Task details: Tally up the lines below with "computer" in them. Answer with the number only.

=== Section Start ===

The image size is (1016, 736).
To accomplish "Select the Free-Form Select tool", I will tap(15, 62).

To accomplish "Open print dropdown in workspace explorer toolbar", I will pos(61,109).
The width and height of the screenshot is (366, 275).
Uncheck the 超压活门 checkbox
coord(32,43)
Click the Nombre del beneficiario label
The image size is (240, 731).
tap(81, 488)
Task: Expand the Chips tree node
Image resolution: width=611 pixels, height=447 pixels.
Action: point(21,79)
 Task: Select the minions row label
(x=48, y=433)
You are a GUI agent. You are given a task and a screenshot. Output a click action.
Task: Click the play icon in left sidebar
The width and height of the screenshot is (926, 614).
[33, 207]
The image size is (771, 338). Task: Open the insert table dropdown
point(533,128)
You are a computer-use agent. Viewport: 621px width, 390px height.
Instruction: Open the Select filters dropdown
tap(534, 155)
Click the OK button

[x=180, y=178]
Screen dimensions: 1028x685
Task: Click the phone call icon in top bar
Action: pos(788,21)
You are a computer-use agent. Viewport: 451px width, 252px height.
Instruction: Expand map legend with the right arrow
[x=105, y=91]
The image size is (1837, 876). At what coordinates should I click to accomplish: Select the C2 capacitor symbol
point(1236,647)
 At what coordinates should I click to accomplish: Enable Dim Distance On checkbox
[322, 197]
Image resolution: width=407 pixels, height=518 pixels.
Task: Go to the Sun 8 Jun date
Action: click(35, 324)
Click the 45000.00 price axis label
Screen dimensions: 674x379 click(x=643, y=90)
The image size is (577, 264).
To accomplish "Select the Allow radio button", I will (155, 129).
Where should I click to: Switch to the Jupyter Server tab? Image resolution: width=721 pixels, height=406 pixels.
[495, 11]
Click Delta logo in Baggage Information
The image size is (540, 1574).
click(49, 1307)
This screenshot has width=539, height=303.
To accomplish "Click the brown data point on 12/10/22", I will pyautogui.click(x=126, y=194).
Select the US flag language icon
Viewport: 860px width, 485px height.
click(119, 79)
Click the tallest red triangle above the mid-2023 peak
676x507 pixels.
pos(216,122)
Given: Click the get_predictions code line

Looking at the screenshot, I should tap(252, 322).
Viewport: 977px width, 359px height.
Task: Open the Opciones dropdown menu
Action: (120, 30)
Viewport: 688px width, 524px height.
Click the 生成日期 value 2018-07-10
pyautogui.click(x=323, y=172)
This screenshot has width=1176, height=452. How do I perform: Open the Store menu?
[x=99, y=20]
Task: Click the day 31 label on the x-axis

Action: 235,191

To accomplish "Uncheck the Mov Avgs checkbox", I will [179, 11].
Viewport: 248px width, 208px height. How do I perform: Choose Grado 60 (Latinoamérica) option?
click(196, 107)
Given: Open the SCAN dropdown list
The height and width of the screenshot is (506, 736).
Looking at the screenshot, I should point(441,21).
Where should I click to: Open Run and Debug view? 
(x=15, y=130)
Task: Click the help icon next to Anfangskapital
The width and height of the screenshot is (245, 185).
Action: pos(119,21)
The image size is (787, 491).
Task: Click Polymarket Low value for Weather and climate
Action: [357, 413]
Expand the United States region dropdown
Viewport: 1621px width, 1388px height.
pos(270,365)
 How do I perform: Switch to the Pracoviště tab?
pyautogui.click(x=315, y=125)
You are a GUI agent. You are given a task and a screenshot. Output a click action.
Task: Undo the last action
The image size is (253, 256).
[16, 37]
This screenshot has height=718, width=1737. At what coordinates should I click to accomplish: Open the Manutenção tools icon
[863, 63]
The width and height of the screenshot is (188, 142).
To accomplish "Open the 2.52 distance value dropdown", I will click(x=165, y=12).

=== Section End ===

Expected output: 2